The Lost Art of Photography | New Technology Brings New Opportunity

I have been going to art shows with my photography, getting many compliments and oohs and ahs, but very few purchases. They love my work, but few are inclined to break loose of the bucks. My favorite size to print is 16×24, which is full frame for my Canon 5D MK4, however nobody wants to put out the money to purchase.

Because of this I have been re-looking at not only the content, but also the image style. The capabilities of today’s computer technology means that the images can be altered in such a way as to render them similar to paintings. This puts the art into a different category to enter shows, usually Graphics. This is fine and beginning this fall that is the category I will be entering.
The purpose of this article is to let you know what software is out there for you to do the same…maybe not the style I will be using but creating your own special look.

The first step in creating that special look is to open the photograph you wish to alter in Photoshop. There are other photo editing software programs out there, but Photoshop is the gold standard. Once open, go to Filters>Camera Raw. The image will open in a new window. The first steps are to alter your shadows, highlights, exposure and anything of this sort that needs touching up. Once you get it right, then drop down on the front panel to Clarity. This is the worlds best sharpening tool and it does it with such fine precision you won’t open any photo again without using the Clarity tool. All of these tools are sliders, meaning you can slide it one way or another, and immediately see the results. Using the painting tools later on work best when you have excellent contrast and clarity.

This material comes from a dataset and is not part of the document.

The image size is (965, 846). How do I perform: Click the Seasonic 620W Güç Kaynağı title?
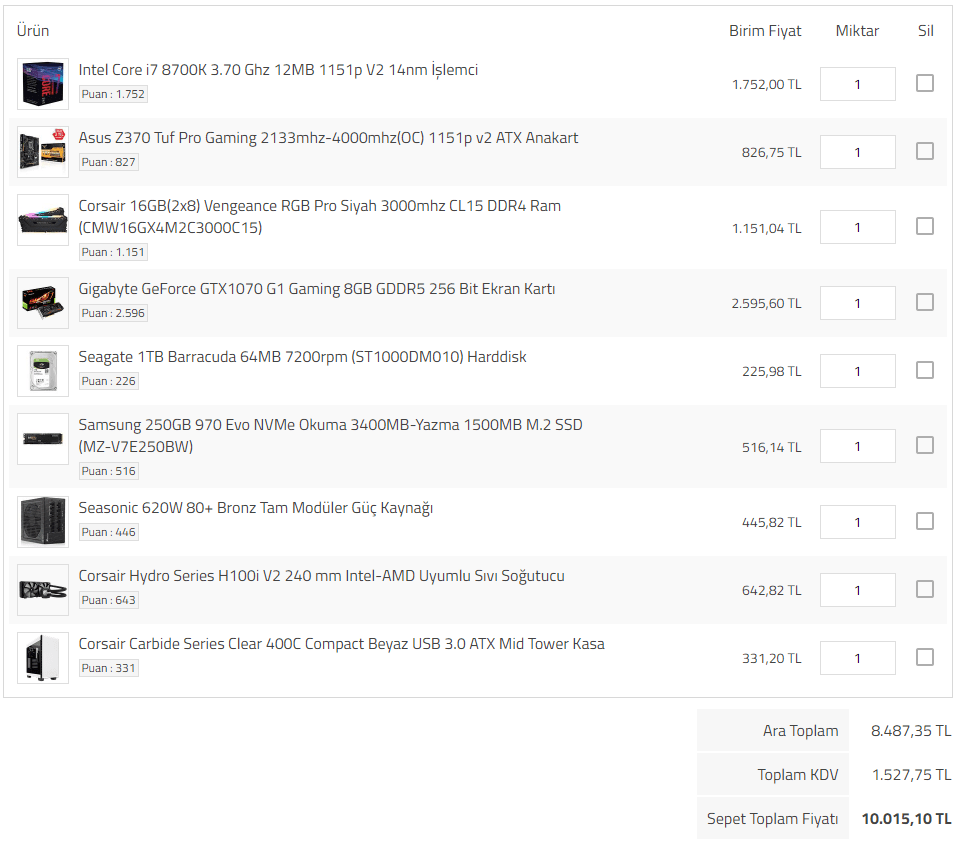pos(255,508)
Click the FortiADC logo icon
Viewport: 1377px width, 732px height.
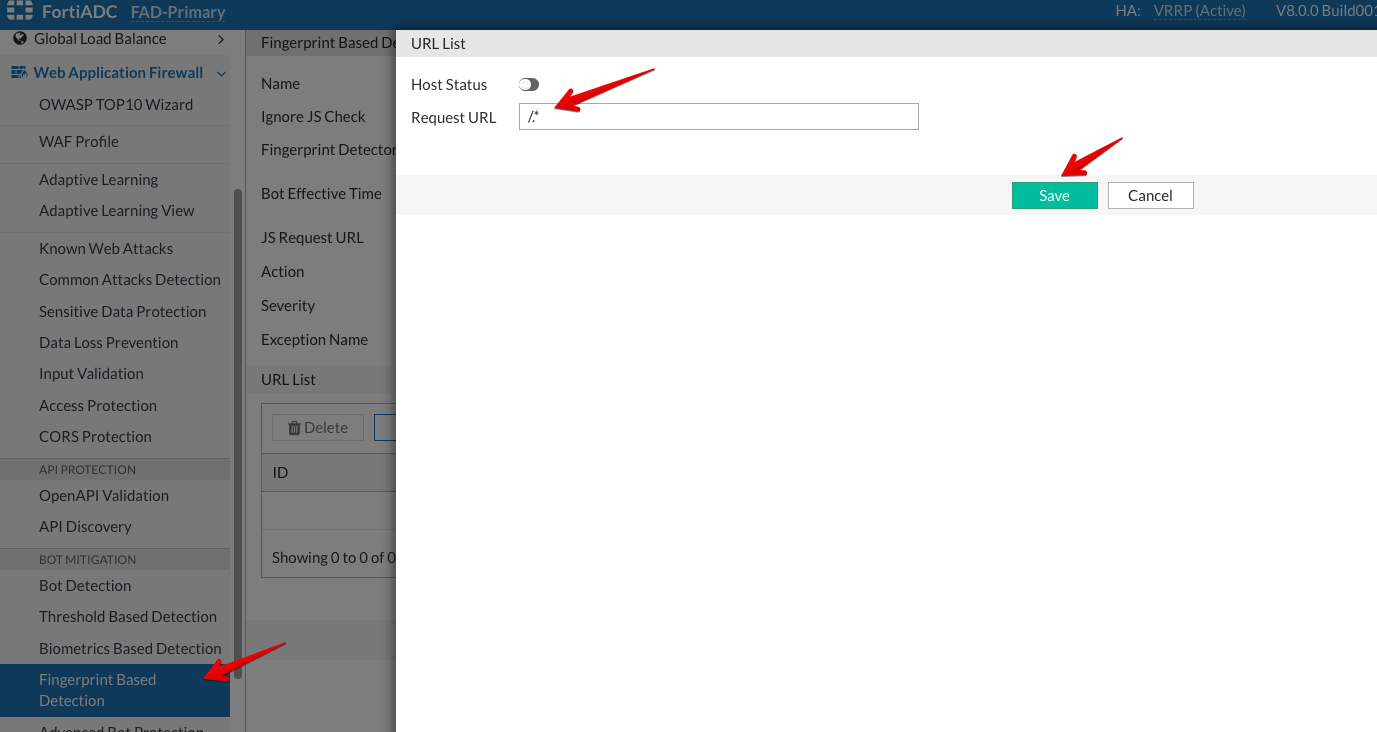20,12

Photoshop’s Camera Raw Filter settings

Photoshop has an Oil Paint filter (Filter>Stylize>Oil Paint) which works nicely, but is limited to what some of the other filters feature. It is, however, a great place to start. Adjustments to bristle detail, curvature, and ore giving you a lot of options. It will leave you hungry for more.

One of my favorites is Alien Skin’s Snap Art 4. Something to keep in mind is that all of these software companies offer free trial downloads to test out the software. The best thing about trying it first is once they have your name, they offer you discounts on the full versions. So by all means, download trial versions first. Snap Art gives you previews of what your art would look like with all of their options, and there are lots from line drawings, to oil painting, watercolors and so much more. Within each of those options are a myriad of other options and alterations. It is virtually impossible to achieve the same art as someone else unless you only use the default settings. Experiment, have a ball, the images you will create will be stunning.

The oil paint filter and layers are two things to help you create your own artistic look.

Another beauty of painting your photographs is that even if it isn’t exactly the finest of focus, you can save a great composition by altering it to look like a painting.

Corel has an exciting painting software called Corel Painter. I bought and downloaded the essentials version of the software which is under $50, depending upon the deal you are offered. Again, download the trial version, then they will offer you specials. The full version of Corel Painter retails for over $400, however they have been trying to lure me in with a $225 offer, which I may do. Painter Essentials is limited, just as Photoshop Essentials is limited. The exciting part of Corel Painter is that you get to watch it create your art, and you never know exactly what you are going to get.

Photoshop’s most powerful feature is the layers capability. If you aren’t utilizing this, you are missing out on a lot of features. Snap Art 4 puts the altered version right in your Photoshop document as an extra layer. I wish Corel would do that, but because they do not, I copy their alteration and then paste it in Photoshop as a new layer on my original file. By using the Layer modes (normal is the default) you can dial back the opacity, utilize the Multiply mode, or one of the more than 20 other modes to get different looks.

The best for me, is the fun I find in getting these wonderful, unique looks to my photographs, that are already good. The test run will be the end of September for a show I will be doing. We will see if they like it enough to cough up some money.